What I am less comfortable with is the idea that a vocal minority gets to define what Malaysian culture is and is not, and use that definition as a tool to restrict what the majority can enjoy in public. That is not cultural preservation. That is cultural gatekeeping.

The Malaysian Artistes' Association Karyawan put it well: Rain Rave is an addition to Malaysia's diversity, not a detraction from it. And they made an interesting point too — Saudi Arabia, not exactly a nation known for abandoning its values, now hosts large-scale outdoor entertainment events as part of its Vision 2030 tourism strategy. If the kingdom can find a way to balance cultural identity with a modern, outward-facing economy, surely we can too.

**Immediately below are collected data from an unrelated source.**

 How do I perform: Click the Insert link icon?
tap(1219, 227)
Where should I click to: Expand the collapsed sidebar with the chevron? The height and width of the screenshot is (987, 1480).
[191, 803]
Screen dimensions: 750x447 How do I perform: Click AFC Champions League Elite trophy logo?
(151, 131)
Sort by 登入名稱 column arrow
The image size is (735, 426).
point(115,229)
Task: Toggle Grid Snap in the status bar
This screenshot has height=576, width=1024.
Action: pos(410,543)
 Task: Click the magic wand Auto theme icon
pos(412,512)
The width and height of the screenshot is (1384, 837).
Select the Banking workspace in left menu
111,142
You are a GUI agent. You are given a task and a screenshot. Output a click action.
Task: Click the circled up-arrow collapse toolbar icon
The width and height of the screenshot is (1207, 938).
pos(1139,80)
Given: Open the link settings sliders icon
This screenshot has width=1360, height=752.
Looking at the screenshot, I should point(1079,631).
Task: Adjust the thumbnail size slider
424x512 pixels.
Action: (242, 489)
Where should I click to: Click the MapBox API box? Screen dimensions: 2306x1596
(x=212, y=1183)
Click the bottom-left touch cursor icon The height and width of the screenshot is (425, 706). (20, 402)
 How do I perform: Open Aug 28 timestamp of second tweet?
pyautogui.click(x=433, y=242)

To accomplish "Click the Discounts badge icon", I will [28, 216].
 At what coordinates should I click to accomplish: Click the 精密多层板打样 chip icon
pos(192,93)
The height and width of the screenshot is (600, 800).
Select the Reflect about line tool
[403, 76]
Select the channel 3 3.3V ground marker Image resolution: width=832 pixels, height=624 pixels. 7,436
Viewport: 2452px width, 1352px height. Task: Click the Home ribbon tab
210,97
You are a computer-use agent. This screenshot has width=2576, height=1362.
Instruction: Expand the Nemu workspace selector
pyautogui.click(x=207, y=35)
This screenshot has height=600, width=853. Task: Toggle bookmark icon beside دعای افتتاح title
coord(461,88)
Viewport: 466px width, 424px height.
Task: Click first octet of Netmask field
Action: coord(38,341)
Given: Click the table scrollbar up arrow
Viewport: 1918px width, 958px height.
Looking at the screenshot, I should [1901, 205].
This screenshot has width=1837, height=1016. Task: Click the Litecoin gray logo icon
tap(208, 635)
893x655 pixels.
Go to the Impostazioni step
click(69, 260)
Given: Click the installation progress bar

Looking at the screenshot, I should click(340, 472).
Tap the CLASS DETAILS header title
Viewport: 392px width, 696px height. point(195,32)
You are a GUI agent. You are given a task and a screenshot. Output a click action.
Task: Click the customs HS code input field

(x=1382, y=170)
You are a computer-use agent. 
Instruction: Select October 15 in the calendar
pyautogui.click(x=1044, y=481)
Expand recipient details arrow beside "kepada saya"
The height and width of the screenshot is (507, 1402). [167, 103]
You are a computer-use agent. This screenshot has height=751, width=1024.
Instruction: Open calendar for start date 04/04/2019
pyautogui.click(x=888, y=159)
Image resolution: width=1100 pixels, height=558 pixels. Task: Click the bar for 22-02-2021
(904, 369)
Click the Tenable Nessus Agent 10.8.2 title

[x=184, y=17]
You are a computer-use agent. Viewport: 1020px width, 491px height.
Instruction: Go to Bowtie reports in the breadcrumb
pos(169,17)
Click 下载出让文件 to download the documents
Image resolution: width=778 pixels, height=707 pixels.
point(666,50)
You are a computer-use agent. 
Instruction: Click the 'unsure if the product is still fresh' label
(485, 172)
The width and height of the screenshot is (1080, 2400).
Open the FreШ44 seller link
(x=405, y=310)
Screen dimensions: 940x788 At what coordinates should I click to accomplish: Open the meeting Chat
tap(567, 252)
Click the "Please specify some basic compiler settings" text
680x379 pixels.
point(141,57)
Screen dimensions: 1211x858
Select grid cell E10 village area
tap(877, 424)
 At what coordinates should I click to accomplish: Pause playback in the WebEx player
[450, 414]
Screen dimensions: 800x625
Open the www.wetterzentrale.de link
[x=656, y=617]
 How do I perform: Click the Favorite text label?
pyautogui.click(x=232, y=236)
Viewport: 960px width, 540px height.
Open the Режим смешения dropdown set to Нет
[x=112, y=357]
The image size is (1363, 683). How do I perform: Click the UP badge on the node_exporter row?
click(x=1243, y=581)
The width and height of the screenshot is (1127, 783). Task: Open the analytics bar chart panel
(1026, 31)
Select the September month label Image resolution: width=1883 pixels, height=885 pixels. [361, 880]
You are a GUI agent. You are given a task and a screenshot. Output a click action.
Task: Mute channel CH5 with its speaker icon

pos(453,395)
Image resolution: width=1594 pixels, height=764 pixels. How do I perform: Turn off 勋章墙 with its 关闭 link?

Visit Malaysia 2026 is not just a tagline. It is a genuine economic strategy for a country that needs tourism ringgit. Every time we debate whether a music festival is moral before a single drop of water has fallen, we are sending a signal to the world about whether Malaysia is a welcoming destination or an unpredictable one.

The Rain Rave happened. It was a success. The RM200 million went into Malaysian pockets. And the Bukit Bintang streets were cleaned up by some responsible people who attended, although not all of it.

Maybe instead of asking whether events like this align with our values, we should be asking what values we want Malaysia to be known for in 2026.